第44話 据え膳食わぬ童貞から愛を込めて(5)

「はあ!?」



 ヒスイの童貞奪取宣言にイッサクの声がひっくり返ったが、そんな童貞しぐさを無視して、ヒスイはイッサクのつなぎの中に手を入れてまさぐる。



「あら。ミナに手を出さないから、もしかすると、と心配してたんですよ?」



「俺はすけべなんだよ………って、そうじゃなくて、どうしてこうなった!?」



「もちろん、私がラヴクラフト様の一番になるためです」



「わるい、全然わからない……」



 ヒスイは硬くなったイッサクのを指先で遊びながらいう。



「あなたがミナを繋ぎ止めておけば全部丸く収まるんです。

 王政が継続し、ミナが王妃で居続ければ、ラヴクラフト様と表立って交際できなくなって、私が一番になる可能性が大きくなる。

 このほうが、あなたを殺してしまうよりずっといい。そうでしょう?」



「それと俺の童貞がどう結びつく?」



「あなたは女に夢を見すぎなんです。だから、ミナの世界に居場所はないなんて、思春期の男子みたいなことをドヤ顔で言ってしまうです。

 あなたの童貞を奪ってそんな幻想をぶち壊してあげます。

 そうすれば、あなたもミナを抱くこともできますし、子供ができれば私がラヴクラフト様を独占できます」



「ミナの気持ちは無視かよ」



 ヒスイは目を丸くしたと思うと、道化を見るように笑った。イッサクのものを掴む手にやわらかく力を込め、声を噛み殺すイッサクを楽しげに見つめる。



「ズレてますよ。一番喜ぶのはミナじゃないですか。あんなに尽くしてきた夫にやっと抱いてもらえるんですから」



「どうもお前ら元夫婦とは、そのあたりの理解が食い違うな。あれはそんな良妻めいたもんじゃねーぞ」



 イッサクはヒスイの手から逃れようと腰をよじるが、ヒスイの両の腿がイッサクの腰に柔らかく食い込んで逃さない。



「わかっていないのはあなたです。どんな形であれ、ミナはあなたに執着しているのですから、それが手に入ったら嬉しいに決まってます」



「俺の気持ちはどうなるんだ?」



「それは知ったことではありません」



 ヒスイは舌なめずりしてイッサクに覆いかぶさり、唇をイッサクの首元に吸い付かせた。イッサクの体が敏感に反応すると、ヒスイは気を良くし、声を弾ませた。

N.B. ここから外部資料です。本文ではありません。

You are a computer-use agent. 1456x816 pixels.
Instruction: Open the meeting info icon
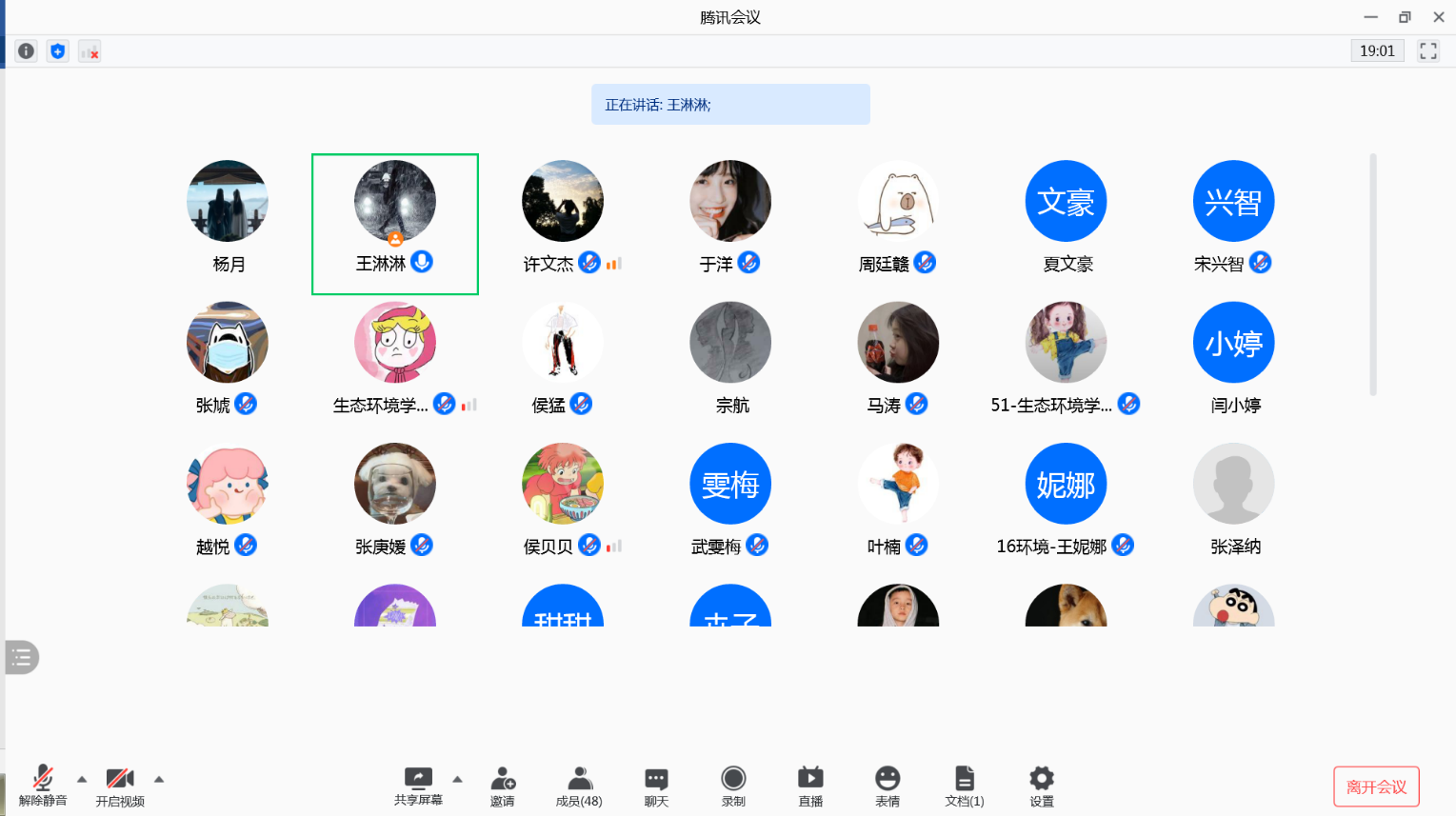[27, 51]
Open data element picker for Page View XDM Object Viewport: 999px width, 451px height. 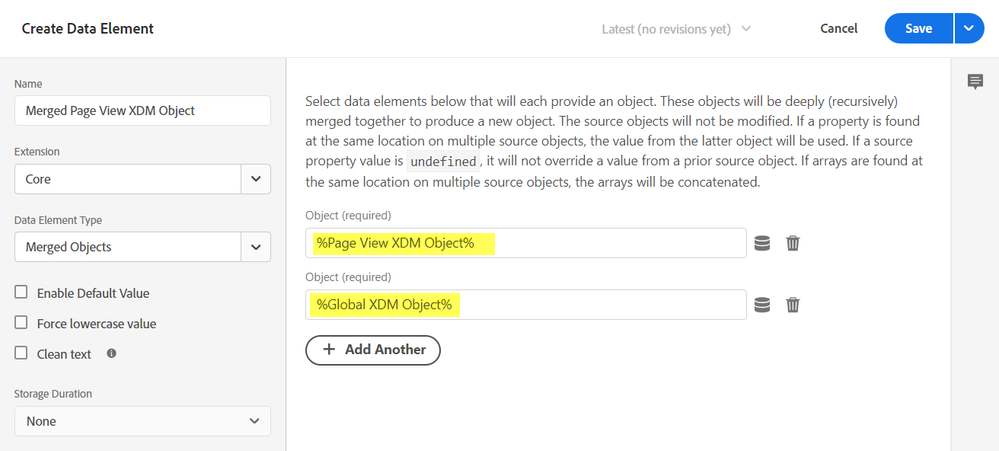pos(762,243)
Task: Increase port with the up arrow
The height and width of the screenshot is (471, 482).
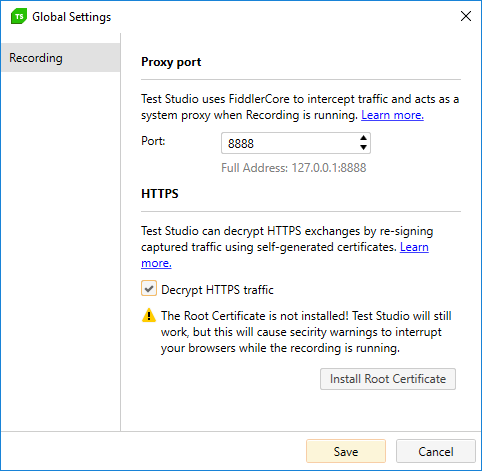Action: tap(363, 138)
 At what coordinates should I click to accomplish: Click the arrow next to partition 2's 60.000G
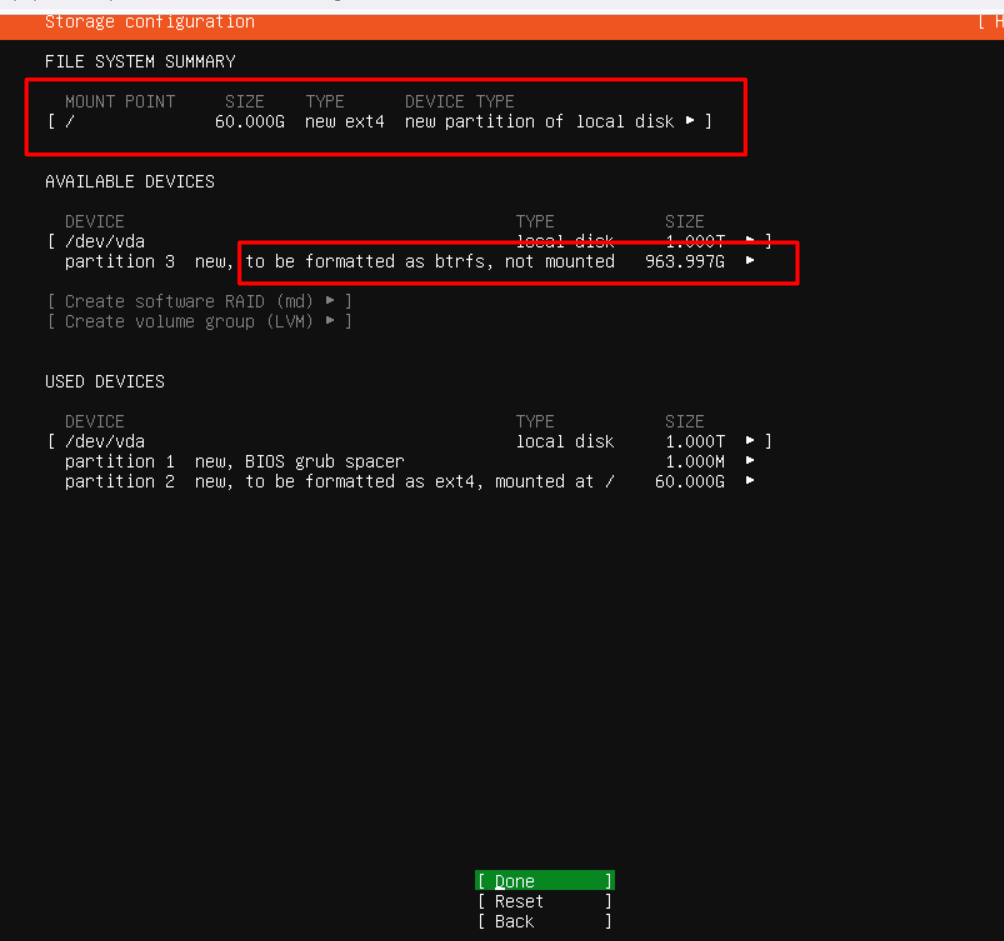pos(750,481)
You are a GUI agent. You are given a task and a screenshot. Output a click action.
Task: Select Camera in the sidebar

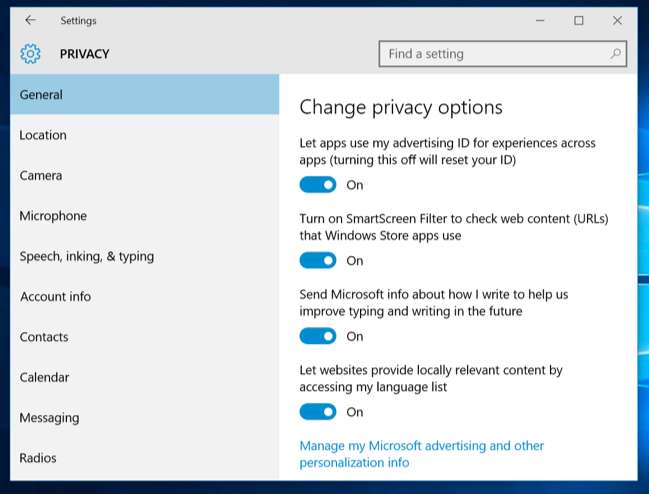(41, 176)
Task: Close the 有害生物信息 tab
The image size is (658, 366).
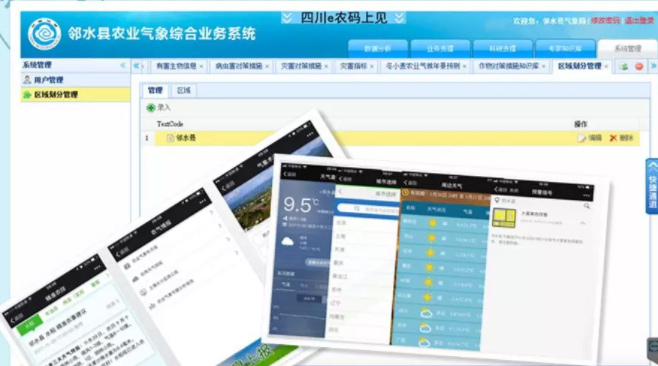Action: click(201, 66)
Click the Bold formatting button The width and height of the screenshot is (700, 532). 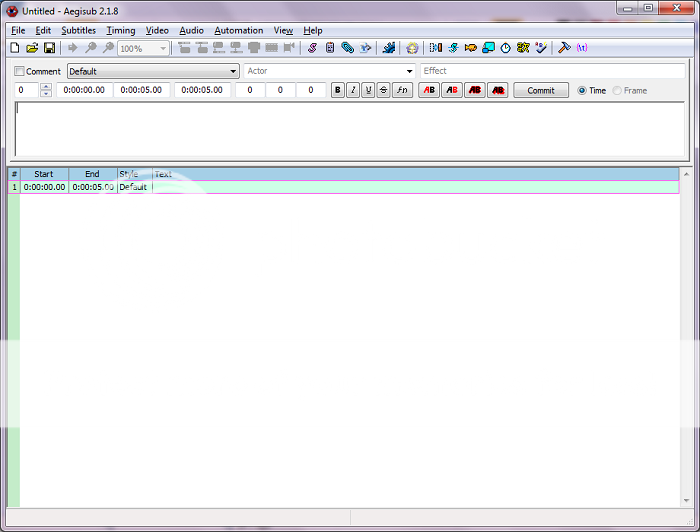[x=338, y=90]
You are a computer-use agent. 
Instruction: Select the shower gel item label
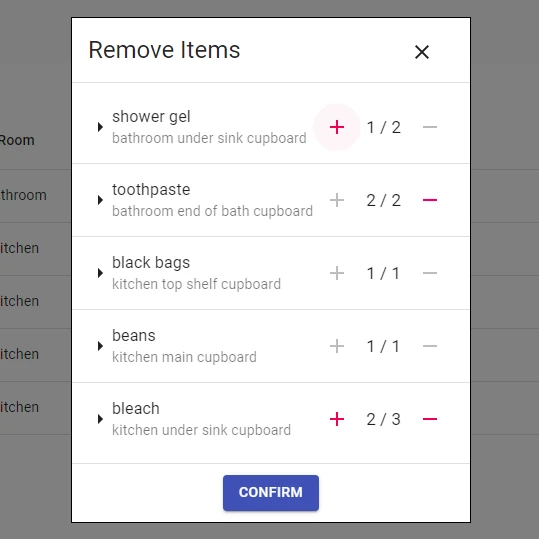[x=151, y=117]
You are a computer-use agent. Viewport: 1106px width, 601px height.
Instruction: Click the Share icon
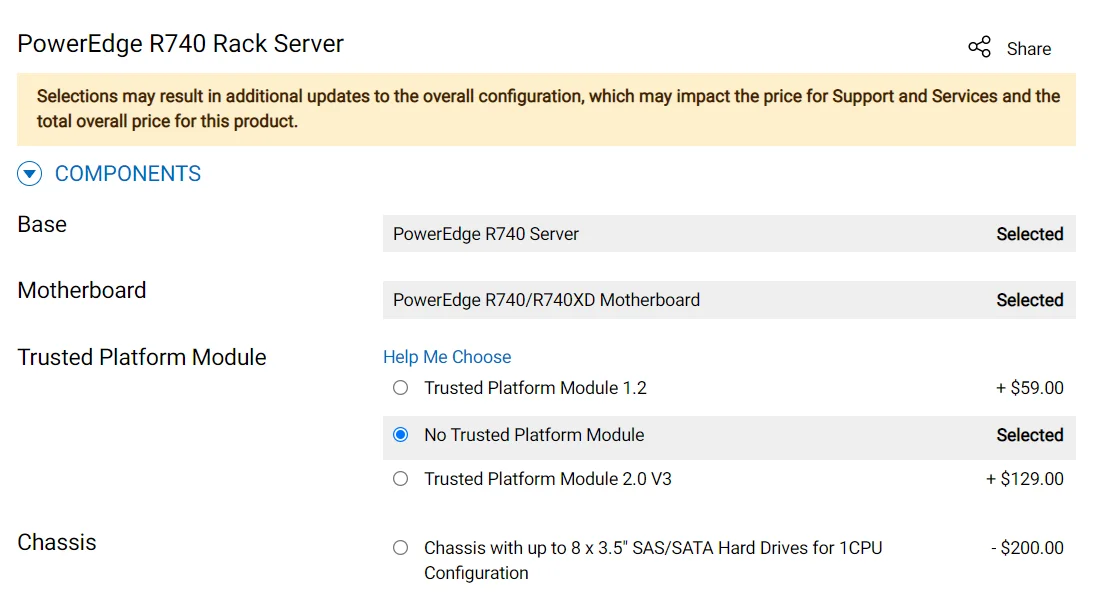pos(979,48)
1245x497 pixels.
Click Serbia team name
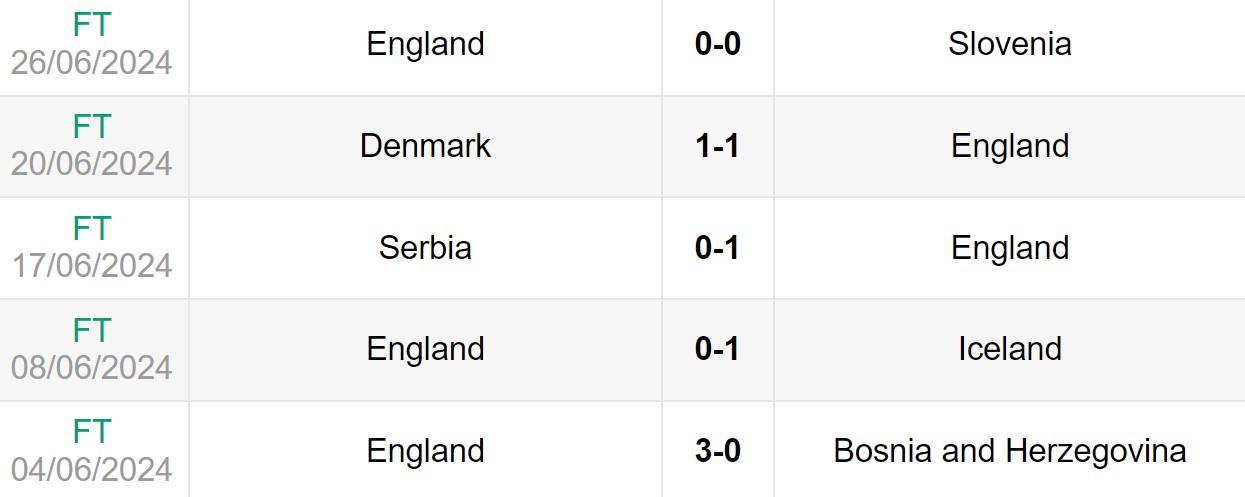(x=425, y=248)
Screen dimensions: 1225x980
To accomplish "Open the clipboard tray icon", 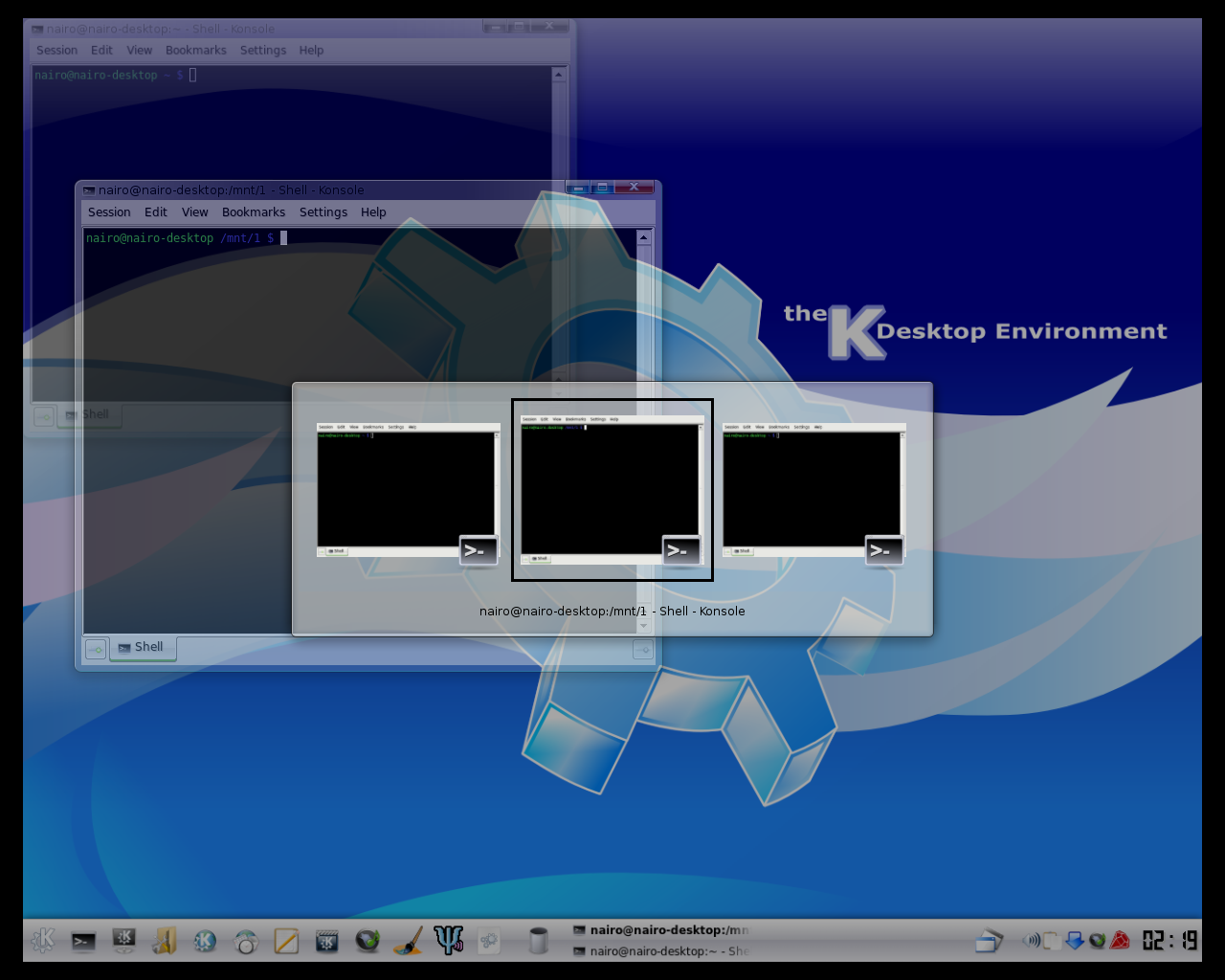I will coord(1051,941).
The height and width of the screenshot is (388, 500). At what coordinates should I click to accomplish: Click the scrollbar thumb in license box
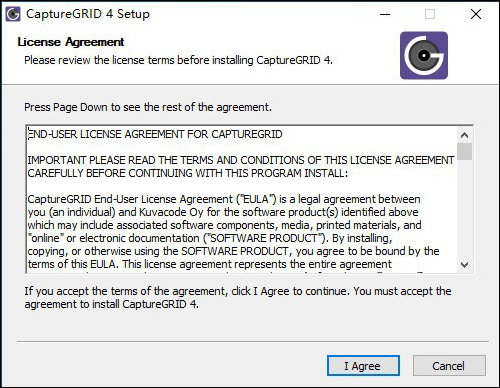point(464,152)
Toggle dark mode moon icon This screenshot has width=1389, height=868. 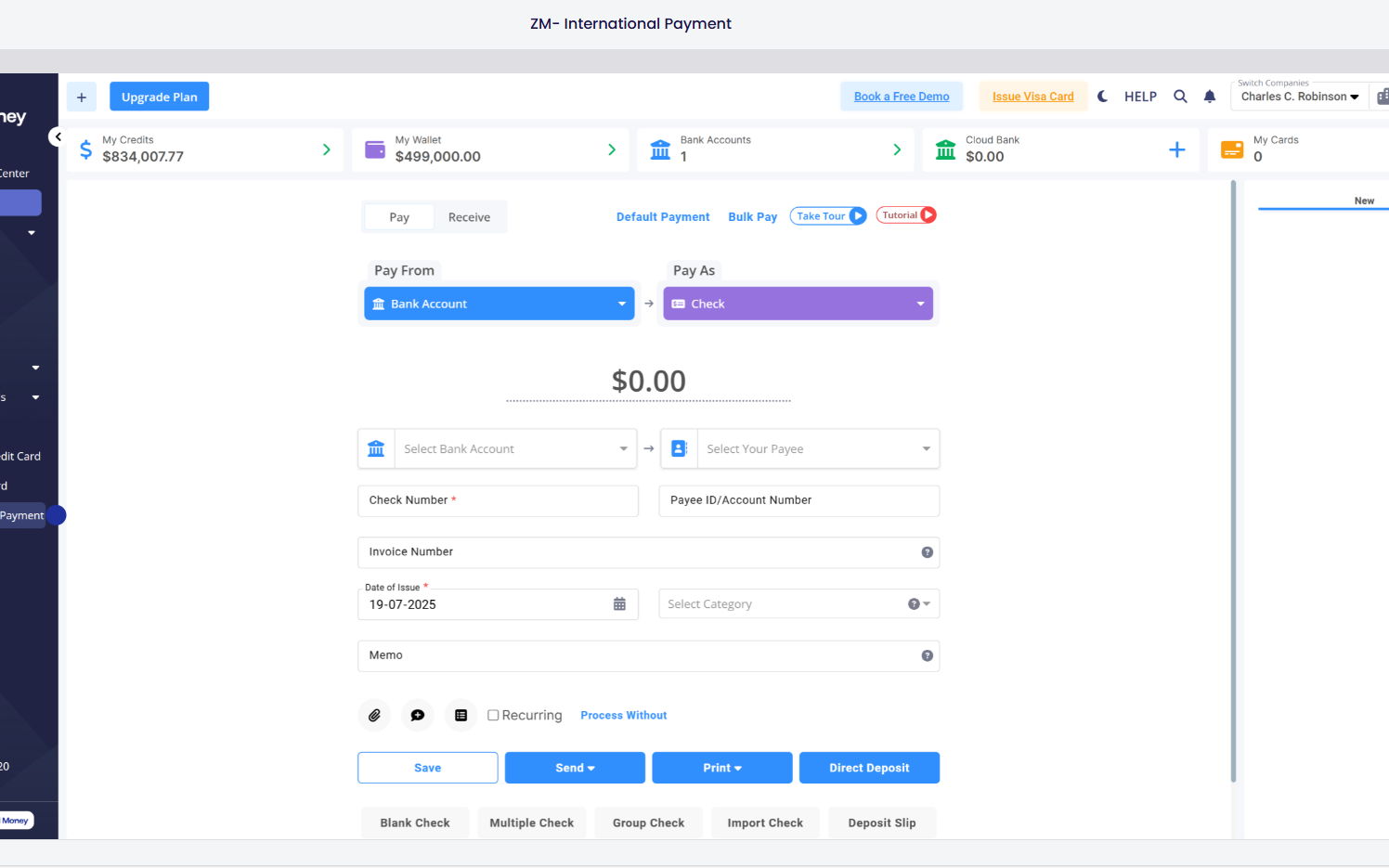[x=1102, y=97]
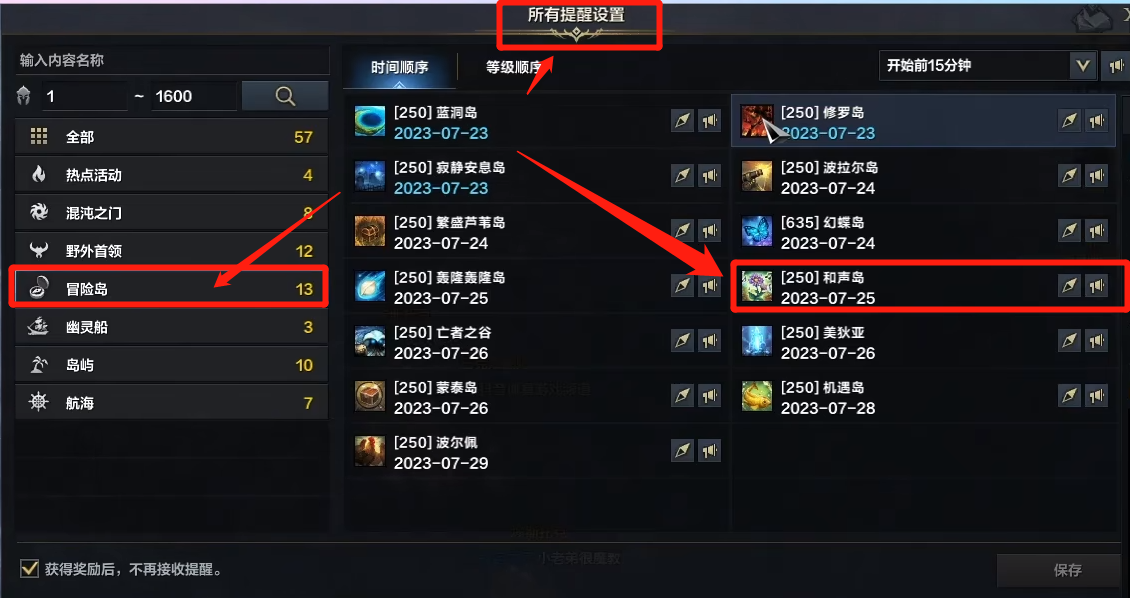Switch to the 等级顺序 tab
Image resolution: width=1130 pixels, height=598 pixels.
pos(513,68)
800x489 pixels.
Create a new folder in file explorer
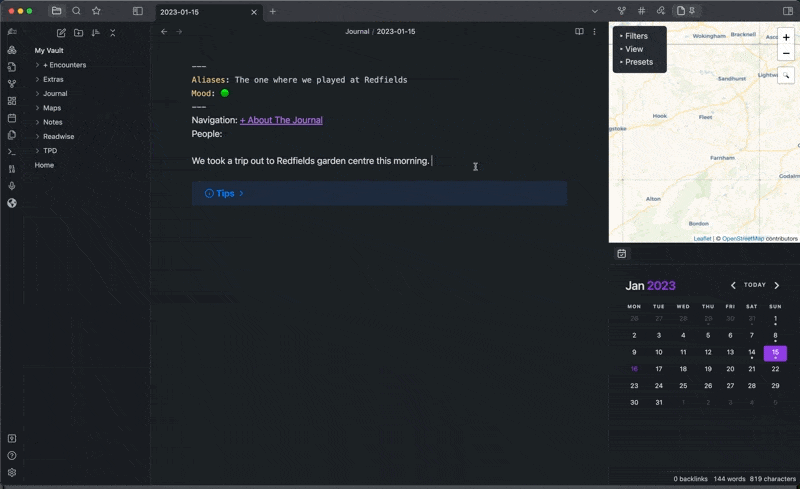78,33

「なかなかいいものをお持ちじゃないですか。童貞にしておくのはもったいないですよ。もちろんラヴクラフト様ほどではありませんが」



「この手のことで、あいつに勝てるやつなんているかよ」



「はい。あの人が与えてくれる幸せ以上のものなんて想像できません」



「だったらミナも同じだろ。いまさら俺が何をしたところで、ラブクラフトの方がずっと素敵とか言い出したらどうするんだ?」



「当初の予定通り、あなたを殺します」



「結局、俺のやられ損じゃねーか!!」



「損だなんて。初体験が私相手ではご不満ですか?」



「そういう話じゃねー!

 隣の部屋にデスノスがいるんだ。見つかったらどうする?

 つーか俺が殺される!!」



「でも、そういうのって燃えるでしょう?」



「へんな性癖に目覚めてるんじゃねーよ!!それに俺は童貞でいたいんだ!」



 イッサクが叫ぶと、ヒスイはたちまち眉を吊り上げて、イッサクのイチモツに爪を立てた。



「もしかして、別にいい女がいるのでしょうか?デスノスみたいにっ」



 ヒスイの指先に情念がこもり、イッサクは激痛で声をあげる。



「いない!そんな女も男もいないから!」



「だったら、なぜ童貞でいたいだなんて戯言を?」



「お前には関係ない!」



「そうはいきません。どうしても言わないというなら」



 ヒスイは膝立ちになり、スカートの中から下着を抜き取る。

 その時、部屋の入り口から声がした。



「人の家でなにしてんのよ?」



 イッサクとヒスイが驚いて振り向くと、エロゲのヒロインのようなミニスカートの制服を着た、リリウィが眉を顰めて立っていた。